#### [Document passage]

------------------------------------------------------------------------

Rebuilding today's emulators - to perfection!

[S1500]

You are right. A lot of the interfaces & overall UX for many emulators, well, aren't that good. MAME & MESS are fun, but to set things up is a huge hassle at times.

[Schizophretard]

If it would be a CRT emulator that you basically "plug" other emulators into then couldn't it be used for anything standard definition and not just classic video games?

[Keatah]

Keatah, on 15 Nov 2013 - 5:06 PM, said:

I had a thread discussing this a while back. It failed to be serious. What I (still) think needs to be done is have a CRT module, much like we have Z-80 and 6502 cores available for emulators.

 

This "module" if you will, that I am describing, is a standalone bit of code that simulates to the best of its ability all the characteristics of an analog CRT assembly and the low-quality video signal coming into it. This would include simulating, in-depth, the following:

 

1- the standard faire of analog circuitry in a real TV chassis and assembly, the amplifiers & filters

2- flyback voltage and acceleration

3- horizontal and vertical amplifiers and drivers

4- electron gun operation

5- beam sweep

6- vertical freqencies of 30Hz to 250Hz with 0.1Hz granulation

7- color subcarrier of 3.57MHz

8- horizontal freqencies of 24kHz to perhaps 500kHz, again with 0.1Hz resolution

9- variable video bandwidth, beginning at 4.5MHz ranging to some big number like 50MHz or something

10- power supply variances

11- the various CRT geometry & picture adjustments we all know and love, like H.hold V.hold, contrast, color, tint, saturation, hue, convergence, pincusion, keystone, brightness, black level, gamma, tone, H.size, V.size, linearity, sharpness, bleeding, artifacting, fringing, resolution, color separation. All these things, and more!

12- a comprehensive examination and study of a selection of perhaps 50 different aperture grilles and phosphor masks

13- the same comprehensive exam of the phosphor chemistry itself, emission rates, phosphor persistence, glow, spill, color tone.

------------------------------------------------------------------------

#### [Extracted data]
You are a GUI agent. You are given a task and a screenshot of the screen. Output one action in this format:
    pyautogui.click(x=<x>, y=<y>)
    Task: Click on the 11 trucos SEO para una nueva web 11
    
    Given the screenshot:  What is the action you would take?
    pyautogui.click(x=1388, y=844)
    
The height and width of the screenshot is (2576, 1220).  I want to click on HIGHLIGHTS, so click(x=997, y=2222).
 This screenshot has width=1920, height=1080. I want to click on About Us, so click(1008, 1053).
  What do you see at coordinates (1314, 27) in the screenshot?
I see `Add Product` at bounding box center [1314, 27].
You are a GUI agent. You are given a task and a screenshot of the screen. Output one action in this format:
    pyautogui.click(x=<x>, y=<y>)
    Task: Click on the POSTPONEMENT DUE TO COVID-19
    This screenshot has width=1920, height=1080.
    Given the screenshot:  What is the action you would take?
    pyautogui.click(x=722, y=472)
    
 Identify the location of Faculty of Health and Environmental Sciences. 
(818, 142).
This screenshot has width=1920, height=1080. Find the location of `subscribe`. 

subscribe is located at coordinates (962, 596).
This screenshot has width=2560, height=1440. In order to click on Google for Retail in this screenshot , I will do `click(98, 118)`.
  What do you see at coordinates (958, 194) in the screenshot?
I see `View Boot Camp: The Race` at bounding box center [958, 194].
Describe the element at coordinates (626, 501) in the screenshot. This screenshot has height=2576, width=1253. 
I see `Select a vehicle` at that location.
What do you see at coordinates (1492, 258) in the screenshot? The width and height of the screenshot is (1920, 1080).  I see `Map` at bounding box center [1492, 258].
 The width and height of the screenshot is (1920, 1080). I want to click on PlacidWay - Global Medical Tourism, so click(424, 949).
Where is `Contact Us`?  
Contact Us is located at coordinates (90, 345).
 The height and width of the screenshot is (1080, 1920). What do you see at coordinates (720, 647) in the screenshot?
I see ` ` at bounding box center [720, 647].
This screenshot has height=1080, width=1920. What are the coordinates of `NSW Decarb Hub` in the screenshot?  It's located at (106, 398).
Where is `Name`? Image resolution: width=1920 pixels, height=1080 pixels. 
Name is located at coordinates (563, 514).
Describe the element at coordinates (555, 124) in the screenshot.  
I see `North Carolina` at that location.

------------------------------------------------------------------------

#### [Required work]
**1.** Please repeat the part of the forum thread starting at "5- beam sweep" and ending at "things, and more!".
**2.** In the forum thread, what color subcarrier frequency should the proposed CRT module simulate?
**3.** Name every username that appears in square brackets in the forum thread.
Work from the forum thread alone, not from the items.

#### [Responses per task]
**1.**
5- beam sweep

6- vertical freqencies of 30Hz to 250Hz with 0.1Hz granulation

7- color subcarrier of 3.57MHz

8- horizontal freqencies of 24kHz to perhaps 500kHz, again with 0.1Hz resolution

9- variable video bandwidth, beginning at 4.5MHz ranging to some big number like 50MHz or something

10- power supply variances

11- the various CRT geometry & picture adjustments we all know and love, like H.hold V.hold, contrast, color, tint, saturation, hue, convergence, pincusion, keystone, brightness, black level, gamma, tone, H.size, V.size, linearity, sharpness, bleeding, artifacting, fringing, resolution, color separation. All these things, and more!

**2.** 3.57MHz

**3.** S1500, Schizophretard, Keatah